DESCRIPTION OF THE TASK:
From the first line of the data below, copy each line up to the one containing "Task: Expand share screen options arrow", and include that line too.

THE DATA:
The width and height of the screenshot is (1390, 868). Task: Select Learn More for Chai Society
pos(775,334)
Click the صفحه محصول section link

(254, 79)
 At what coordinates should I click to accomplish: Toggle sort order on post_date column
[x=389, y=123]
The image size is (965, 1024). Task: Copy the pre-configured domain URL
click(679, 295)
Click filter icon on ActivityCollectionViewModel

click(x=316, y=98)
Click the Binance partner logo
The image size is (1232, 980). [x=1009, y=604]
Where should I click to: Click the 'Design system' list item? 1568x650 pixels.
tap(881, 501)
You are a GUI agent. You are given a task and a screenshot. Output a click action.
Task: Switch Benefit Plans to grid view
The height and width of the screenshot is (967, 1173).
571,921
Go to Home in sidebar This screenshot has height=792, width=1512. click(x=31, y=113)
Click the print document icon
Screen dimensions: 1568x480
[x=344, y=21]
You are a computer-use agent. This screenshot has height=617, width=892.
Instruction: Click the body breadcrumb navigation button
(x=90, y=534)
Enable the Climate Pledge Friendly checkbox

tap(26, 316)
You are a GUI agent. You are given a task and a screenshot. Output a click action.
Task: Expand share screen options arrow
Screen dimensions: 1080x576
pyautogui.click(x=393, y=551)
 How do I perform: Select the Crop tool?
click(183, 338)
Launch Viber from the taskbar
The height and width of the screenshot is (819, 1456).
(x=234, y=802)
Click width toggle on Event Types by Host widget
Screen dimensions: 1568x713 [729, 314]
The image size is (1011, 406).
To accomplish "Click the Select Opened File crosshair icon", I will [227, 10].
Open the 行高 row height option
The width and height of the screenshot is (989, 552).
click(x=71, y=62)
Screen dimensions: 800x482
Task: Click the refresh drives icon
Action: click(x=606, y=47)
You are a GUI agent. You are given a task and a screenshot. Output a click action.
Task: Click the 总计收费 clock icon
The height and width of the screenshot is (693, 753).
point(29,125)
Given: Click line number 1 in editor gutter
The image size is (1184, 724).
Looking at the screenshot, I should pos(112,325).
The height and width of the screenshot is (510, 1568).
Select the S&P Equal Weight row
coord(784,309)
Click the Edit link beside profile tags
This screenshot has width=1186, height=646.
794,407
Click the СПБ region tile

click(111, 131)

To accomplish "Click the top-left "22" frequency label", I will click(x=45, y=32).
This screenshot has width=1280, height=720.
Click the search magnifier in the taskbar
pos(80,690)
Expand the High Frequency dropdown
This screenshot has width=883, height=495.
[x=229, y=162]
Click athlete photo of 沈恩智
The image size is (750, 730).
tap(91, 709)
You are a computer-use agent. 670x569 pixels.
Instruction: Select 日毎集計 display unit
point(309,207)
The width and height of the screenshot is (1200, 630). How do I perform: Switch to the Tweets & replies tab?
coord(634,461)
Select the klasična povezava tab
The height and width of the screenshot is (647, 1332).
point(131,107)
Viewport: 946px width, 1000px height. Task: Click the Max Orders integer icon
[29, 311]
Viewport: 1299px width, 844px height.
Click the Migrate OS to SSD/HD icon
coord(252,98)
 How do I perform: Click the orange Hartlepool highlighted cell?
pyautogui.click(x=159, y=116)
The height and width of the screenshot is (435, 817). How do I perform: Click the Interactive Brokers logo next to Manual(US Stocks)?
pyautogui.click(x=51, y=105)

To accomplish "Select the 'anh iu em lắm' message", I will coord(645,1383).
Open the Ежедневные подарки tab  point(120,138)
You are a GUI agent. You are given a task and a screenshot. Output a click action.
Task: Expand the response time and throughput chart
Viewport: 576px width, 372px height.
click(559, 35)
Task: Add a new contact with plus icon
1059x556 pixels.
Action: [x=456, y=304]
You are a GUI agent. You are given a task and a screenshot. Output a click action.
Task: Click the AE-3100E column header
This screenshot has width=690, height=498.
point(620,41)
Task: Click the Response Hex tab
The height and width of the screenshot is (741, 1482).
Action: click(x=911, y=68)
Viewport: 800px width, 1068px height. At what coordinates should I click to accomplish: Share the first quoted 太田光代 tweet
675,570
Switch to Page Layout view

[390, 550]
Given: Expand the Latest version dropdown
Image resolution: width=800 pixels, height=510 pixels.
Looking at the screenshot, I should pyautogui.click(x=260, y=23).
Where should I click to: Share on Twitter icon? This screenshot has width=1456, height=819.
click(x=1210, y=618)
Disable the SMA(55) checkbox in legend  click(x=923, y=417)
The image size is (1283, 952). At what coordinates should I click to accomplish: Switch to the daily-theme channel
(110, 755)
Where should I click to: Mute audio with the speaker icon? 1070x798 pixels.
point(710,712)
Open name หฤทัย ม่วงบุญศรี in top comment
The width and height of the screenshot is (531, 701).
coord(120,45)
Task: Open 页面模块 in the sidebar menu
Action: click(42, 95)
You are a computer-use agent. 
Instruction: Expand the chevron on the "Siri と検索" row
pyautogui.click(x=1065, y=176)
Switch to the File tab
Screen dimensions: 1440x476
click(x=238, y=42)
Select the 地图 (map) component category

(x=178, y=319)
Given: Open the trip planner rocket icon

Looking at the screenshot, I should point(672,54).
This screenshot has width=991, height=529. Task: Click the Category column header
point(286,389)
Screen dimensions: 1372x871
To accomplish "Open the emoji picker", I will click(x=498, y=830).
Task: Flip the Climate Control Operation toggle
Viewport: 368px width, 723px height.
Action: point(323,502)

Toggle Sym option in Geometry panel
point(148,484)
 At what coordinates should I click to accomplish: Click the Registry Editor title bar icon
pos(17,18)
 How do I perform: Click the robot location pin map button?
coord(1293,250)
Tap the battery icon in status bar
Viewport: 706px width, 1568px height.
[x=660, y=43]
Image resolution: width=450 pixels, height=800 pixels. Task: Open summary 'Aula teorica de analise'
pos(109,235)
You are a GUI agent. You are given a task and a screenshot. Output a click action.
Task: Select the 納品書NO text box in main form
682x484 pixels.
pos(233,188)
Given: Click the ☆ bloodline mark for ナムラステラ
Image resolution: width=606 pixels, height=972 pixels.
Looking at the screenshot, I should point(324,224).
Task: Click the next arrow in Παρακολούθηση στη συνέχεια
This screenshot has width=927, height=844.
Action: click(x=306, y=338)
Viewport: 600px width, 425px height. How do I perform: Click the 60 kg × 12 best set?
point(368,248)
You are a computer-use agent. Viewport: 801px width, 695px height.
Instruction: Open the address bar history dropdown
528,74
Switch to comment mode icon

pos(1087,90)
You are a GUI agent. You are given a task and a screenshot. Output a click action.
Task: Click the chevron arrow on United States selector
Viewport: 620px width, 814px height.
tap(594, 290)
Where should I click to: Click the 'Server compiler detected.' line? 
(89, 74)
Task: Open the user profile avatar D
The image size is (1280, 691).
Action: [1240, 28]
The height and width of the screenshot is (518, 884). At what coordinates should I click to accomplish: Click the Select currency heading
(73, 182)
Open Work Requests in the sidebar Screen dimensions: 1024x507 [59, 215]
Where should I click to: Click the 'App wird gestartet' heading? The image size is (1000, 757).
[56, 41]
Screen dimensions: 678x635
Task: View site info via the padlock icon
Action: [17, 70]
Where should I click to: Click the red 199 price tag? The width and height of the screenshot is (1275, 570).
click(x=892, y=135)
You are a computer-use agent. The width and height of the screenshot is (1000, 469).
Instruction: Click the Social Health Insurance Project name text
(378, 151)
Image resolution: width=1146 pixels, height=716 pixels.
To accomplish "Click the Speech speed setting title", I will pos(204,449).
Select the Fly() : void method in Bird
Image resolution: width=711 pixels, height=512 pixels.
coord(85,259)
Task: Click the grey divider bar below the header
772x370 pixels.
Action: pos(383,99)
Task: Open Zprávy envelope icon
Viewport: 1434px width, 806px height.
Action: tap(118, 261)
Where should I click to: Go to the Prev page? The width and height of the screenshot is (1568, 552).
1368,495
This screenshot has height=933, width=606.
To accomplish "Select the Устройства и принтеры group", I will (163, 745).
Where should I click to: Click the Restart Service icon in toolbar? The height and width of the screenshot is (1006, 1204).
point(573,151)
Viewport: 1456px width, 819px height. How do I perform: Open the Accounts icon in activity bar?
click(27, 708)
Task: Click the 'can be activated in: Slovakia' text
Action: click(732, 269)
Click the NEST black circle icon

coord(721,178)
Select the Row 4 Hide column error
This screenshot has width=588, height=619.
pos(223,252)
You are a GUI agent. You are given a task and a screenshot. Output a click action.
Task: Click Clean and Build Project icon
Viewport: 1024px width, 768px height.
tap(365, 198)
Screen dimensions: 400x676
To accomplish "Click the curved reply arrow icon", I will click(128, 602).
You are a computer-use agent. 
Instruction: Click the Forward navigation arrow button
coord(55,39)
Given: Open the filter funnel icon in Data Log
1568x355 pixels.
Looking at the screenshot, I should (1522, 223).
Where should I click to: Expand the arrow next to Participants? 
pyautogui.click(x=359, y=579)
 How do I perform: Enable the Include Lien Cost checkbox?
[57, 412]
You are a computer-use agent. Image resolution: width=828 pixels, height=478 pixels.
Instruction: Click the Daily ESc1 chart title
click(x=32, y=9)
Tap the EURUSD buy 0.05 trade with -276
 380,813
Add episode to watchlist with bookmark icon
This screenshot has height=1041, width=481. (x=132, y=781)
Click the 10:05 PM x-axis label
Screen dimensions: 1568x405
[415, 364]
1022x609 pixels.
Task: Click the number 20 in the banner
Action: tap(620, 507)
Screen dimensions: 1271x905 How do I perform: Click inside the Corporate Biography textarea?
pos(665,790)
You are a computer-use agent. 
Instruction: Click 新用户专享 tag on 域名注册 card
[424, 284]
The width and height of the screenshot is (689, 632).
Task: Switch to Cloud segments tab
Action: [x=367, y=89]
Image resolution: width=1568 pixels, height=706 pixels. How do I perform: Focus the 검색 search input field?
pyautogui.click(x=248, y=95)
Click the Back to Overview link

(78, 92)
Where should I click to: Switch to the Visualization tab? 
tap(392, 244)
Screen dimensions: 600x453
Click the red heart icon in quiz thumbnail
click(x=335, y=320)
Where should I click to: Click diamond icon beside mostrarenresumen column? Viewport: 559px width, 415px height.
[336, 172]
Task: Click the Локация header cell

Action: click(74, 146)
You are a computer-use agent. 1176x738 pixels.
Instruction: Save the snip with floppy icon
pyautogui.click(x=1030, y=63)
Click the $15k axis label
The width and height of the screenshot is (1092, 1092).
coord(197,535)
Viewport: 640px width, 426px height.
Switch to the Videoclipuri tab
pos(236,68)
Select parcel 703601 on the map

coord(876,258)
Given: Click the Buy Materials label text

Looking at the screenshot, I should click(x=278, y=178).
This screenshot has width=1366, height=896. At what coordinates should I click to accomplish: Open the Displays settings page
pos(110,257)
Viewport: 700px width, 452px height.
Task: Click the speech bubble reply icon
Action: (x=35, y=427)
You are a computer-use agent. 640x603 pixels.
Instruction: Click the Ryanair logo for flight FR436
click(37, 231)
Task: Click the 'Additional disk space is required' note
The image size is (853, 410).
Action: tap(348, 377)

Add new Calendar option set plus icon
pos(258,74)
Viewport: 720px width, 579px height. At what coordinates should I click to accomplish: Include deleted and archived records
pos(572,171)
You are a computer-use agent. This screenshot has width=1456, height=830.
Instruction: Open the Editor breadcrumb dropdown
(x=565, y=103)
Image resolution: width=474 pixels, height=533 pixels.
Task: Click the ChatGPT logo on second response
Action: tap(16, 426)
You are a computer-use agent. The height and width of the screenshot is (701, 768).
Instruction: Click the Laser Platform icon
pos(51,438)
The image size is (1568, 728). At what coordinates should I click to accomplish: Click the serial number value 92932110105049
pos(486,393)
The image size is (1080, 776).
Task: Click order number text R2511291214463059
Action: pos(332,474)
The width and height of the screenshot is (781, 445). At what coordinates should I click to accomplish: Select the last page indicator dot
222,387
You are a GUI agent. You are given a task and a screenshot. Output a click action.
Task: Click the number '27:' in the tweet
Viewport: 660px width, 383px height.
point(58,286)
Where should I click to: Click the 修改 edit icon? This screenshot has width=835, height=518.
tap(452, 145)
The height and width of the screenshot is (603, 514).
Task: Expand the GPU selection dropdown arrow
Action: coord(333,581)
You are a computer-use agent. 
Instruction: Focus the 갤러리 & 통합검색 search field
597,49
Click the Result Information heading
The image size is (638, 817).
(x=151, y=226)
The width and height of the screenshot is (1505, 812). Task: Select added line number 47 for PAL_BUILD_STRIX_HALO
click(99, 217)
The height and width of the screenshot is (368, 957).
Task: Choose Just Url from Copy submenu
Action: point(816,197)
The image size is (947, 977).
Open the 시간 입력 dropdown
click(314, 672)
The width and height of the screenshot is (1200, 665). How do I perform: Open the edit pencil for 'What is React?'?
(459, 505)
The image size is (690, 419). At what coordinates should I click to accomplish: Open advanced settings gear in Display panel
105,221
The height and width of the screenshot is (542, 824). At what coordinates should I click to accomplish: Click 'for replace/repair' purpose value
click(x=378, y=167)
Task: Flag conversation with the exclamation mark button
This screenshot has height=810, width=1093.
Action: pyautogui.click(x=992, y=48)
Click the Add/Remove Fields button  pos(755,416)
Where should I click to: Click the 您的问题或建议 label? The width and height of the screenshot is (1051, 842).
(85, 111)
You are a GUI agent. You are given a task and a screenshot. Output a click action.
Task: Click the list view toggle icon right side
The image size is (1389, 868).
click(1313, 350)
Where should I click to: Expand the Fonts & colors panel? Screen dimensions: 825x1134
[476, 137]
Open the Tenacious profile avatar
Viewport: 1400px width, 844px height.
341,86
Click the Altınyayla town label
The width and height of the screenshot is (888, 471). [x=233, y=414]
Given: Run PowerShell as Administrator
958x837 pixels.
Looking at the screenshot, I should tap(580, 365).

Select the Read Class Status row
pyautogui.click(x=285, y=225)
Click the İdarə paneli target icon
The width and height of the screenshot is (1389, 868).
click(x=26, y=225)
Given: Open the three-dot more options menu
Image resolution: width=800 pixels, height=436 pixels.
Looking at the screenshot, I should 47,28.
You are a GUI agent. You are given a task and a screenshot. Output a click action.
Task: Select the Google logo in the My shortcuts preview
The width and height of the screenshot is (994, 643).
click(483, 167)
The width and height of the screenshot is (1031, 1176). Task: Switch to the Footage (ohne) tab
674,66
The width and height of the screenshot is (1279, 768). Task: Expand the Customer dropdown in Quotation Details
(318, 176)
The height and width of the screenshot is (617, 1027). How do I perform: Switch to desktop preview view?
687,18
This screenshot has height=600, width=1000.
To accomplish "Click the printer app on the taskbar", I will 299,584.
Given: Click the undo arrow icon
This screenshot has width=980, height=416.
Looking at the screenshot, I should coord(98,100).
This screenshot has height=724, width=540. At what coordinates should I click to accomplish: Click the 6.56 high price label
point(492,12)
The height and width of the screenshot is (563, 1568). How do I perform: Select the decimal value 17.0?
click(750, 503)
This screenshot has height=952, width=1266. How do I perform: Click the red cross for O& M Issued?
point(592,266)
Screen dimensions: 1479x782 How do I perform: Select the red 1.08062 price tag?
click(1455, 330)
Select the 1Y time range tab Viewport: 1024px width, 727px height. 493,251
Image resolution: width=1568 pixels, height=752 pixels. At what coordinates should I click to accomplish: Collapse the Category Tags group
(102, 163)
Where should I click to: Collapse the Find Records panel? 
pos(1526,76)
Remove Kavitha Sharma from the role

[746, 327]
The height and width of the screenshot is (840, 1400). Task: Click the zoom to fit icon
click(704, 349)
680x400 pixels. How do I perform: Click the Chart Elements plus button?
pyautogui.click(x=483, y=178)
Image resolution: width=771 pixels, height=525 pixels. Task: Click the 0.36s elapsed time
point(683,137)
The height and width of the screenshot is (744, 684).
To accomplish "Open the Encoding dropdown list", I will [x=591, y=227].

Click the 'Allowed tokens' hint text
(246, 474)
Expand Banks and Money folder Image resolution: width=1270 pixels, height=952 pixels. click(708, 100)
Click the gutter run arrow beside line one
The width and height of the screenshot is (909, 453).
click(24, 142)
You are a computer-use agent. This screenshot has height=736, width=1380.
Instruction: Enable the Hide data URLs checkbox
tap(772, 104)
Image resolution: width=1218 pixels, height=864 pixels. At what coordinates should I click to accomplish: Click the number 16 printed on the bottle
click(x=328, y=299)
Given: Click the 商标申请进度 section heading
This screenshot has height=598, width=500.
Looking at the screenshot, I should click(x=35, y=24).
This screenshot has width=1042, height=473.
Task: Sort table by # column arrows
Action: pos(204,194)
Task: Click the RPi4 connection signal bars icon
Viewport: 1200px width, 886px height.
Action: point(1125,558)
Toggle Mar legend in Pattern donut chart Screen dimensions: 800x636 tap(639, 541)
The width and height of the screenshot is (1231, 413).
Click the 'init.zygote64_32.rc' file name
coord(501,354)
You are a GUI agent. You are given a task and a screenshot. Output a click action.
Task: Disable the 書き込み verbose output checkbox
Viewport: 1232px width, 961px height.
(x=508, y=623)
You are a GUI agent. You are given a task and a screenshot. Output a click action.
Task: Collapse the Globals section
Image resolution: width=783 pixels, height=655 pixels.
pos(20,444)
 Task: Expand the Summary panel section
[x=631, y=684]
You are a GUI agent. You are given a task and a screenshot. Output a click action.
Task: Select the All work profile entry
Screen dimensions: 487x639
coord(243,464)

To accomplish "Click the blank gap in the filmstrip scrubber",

RESPONSE BELOW:
The width and height of the screenshot is (1390, 868). Task: Select Learn More for Chai Society
pos(775,334)
Click the صفحه محصول section link

(254, 79)
 At what coordinates should I click to accomplish: Toggle sort order on post_date column
[x=389, y=123]
The image size is (965, 1024). Task: Copy the pre-configured domain URL
click(679, 295)
Click filter icon on ActivityCollectionViewModel

click(x=316, y=98)
Click the Binance partner logo
The image size is (1232, 980). [x=1009, y=604]
Where should I click to: Click the 'Design system' list item? 1568x650 pixels.
tap(881, 501)
You are a GUI agent. You are given a task and a screenshot. Output a click action.
Task: Switch Benefit Plans to grid view
The height and width of the screenshot is (967, 1173).
571,921
Go to Home in sidebar This screenshot has height=792, width=1512. click(x=31, y=113)
Click the print document icon
Screen dimensions: 1568x480
[x=344, y=21]
You are a computer-use agent. This screenshot has height=617, width=892.
Instruction: Click the body breadcrumb navigation button
(x=90, y=534)
Enable the Climate Pledge Friendly checkbox

tap(26, 316)
You are a GUI agent. You are given a task and a screenshot. Output a click action.
Task: Expand share screen options arrow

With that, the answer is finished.